**TRECHO FORNECIDO**

- - - -

Um dia, quem sabe?

                     A Jorge Amado, in memoriam

Num bloco de couro, antigo, onde coloco os títulos de livros que leio, hoje registrei o número 923.O livro é:  64 contos de Rubem Fonseca.
Faço uma retrospectiva  através dessas páginas e me vejo muito jovem, lendo A Divina Comédia, de Dante. Para muitos seria um desestímulo começar com  tal título, pois para mim foi tão extraordinário, tão cheio de encanto, que me apaixonei por livros. Comecei, então, a devorar clássicos antigos e contemporâneos. De Dante passei a Camões, Milton, e a cada dia mais me integrava ao mundo das  Letras.
Houve  época que só lia Jorge Amado. Devorei todos os livros da coleção distribuída por Fernando Chinaglia. Jorge tem  um estilo que me leva aos locais descritos e até me sinto interagir mentalmente com seus personagens, que sempre me parecem  familiares. Jorge Amado marcou minha carreira de leitora. Lembro-me que quando ia a Salvador, me hospedava numa casa na Rua Alagoinhas, bem perto da  em que ele residia. Tudo fazia para encontrar meu ídolo. Nunca tive  sorte, mas as pessoas  diziam: — um dia, quem sabe? Da última vez que fui, ele já não estava lá. Decerto já  havia até se encontrado com todos os seus personagens! Senti saudade do tempo que não conseguia encontrá-lo, pois sempre havia a esperança implícita na frase: um dia, quem sabe?
E fui conhecendo um mundo maravilhoso... Clarice Lispector, Dalton Trevisan,  Cecília, Drummond, Adélia, Pessoa, Lorca, Florbela, Neruda, Hemingway, Jean Paul e Simone...
Agora, tenho opinião firme em relação às minhas minhas preferências literárias. Thiago de Mello é meu poeta preferido. Definitivamente. O escritor Bernardo Carvalho foi uma surpresa, um impacto na minha carrreira de leitora, assim como Mia Couto. Por vezes  me peguei prendendo a respiração  enquanto lia Nove  noites, de Bernardo  e  Estórias abesonhadas, de  Mia. Permaneci  em estado de encantamento por um longo período.

- - - -

**DADOS FORNECIDOS**
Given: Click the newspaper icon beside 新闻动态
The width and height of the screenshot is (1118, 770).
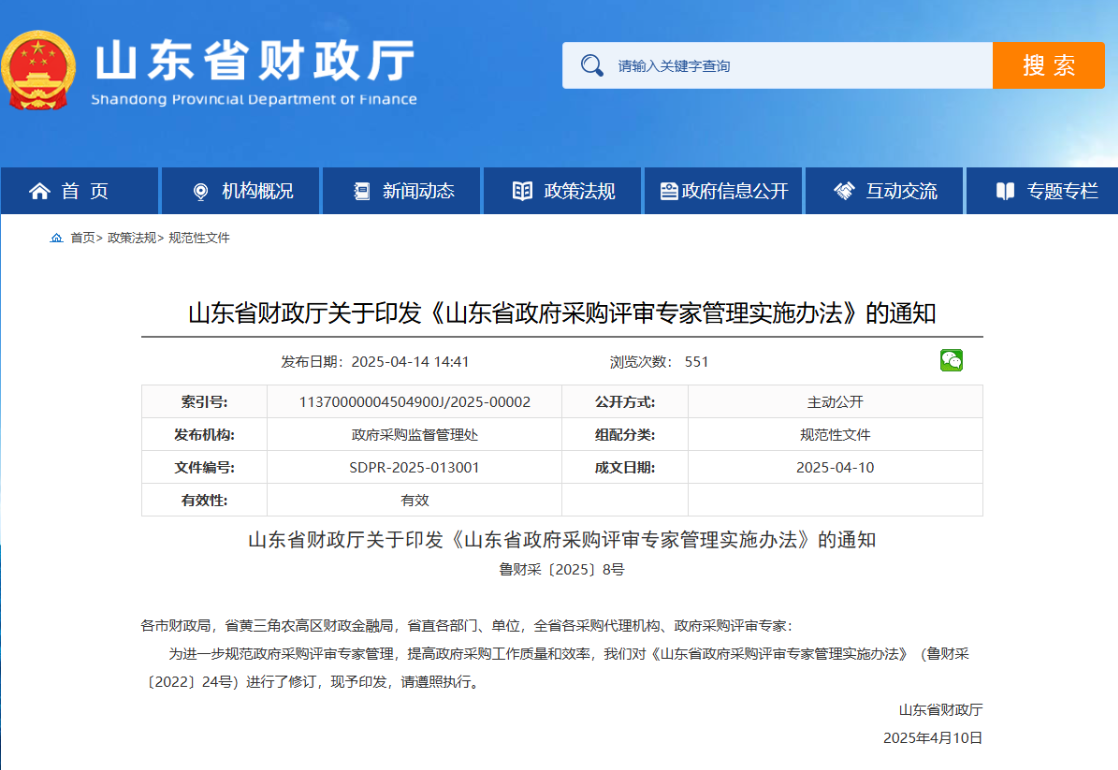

- - - -

**EXERCÍCIO ESCRITO A**
Copie palavra por palavra o trecho da crônica sobre leitura, começando nas palavras "E fui conhecendo" e parando logo depois de "um longo período.".
**EXERCÍCIO ESCRITO B**
Na crônica sobre leitura, quem é apontado como o poeta preferido de quem escreve?
**EXERCÍCIO ESCRITO C**
Dê continuidade à crônica sobre leitura a partir do ponto em que ela termina.
Você não vai precisar dos dados para nada.

**RESPOSTA FINAL A**
E fui conhecendo um mundo maravilhoso... Clarice Lispector, Dalton Trevisan,  Cecília, Drummond, Adélia, Pessoa, Lorca, Florbela, Neruda, Hemingway, Jean Paul e Simone...
Agora, tenho opinião firme em relação às minhas minhas preferências literárias. Thiago de Mello é meu poeta preferido. Definitivamente. O escritor Bernardo Carvalho foi uma surpresa, um impacto na minha carrreira de leitora, assim como Mia Couto. Por vezes  me peguei prendendo a respiração  enquanto lia Nove  noites, de Bernardo  e  Estórias abesonhadas, de  Mia. Permaneci  em estado de encantamento por um longo período.

**RESPOSTA FINAL B**
Thiago de Mello.

**RESPOSTA FINAL C**
Conheci Caio Fernando Abreu após sua partida. Sorvi avidamente muitos dos seus  livros. Ganhou minha admiração. Suas crônicas são excelentes. Um ser místico, inteligente e poético.  É um de meus favoritos. Lastimo sua partida precoce.
Katherine Mansfield afaga meu coração, através de seus maravilhosos  contos. Graças a ela, agora tento detalhar ambientes e mostrar características psicológicas de personagens, nas crônicas e contos, coisa que não ousava fazer. Hoje tateio nas descrições. Um dia, quem sabe?
Tenho um vício do qual pretendo me libertar. Sempre que escrevo a um escritor que admiro, digo: um dia vou escrever igual a você. Não. Um dia escreverei bem. Hoje engatinho pelo caminho das Letras. Sou uma aprendiz, e observo, infelizmente, estrelismos vindos de autores não consagrados, desconhecidos,   enquanto  através dos consagrados recebo palavras simples, afetuosas. São muitos os escritores renomados   despojados dessa vaidade tola, e  que deveriam ensinar aos que, ainda titubeantes, pensam que alcançaram o Reino dos Céus...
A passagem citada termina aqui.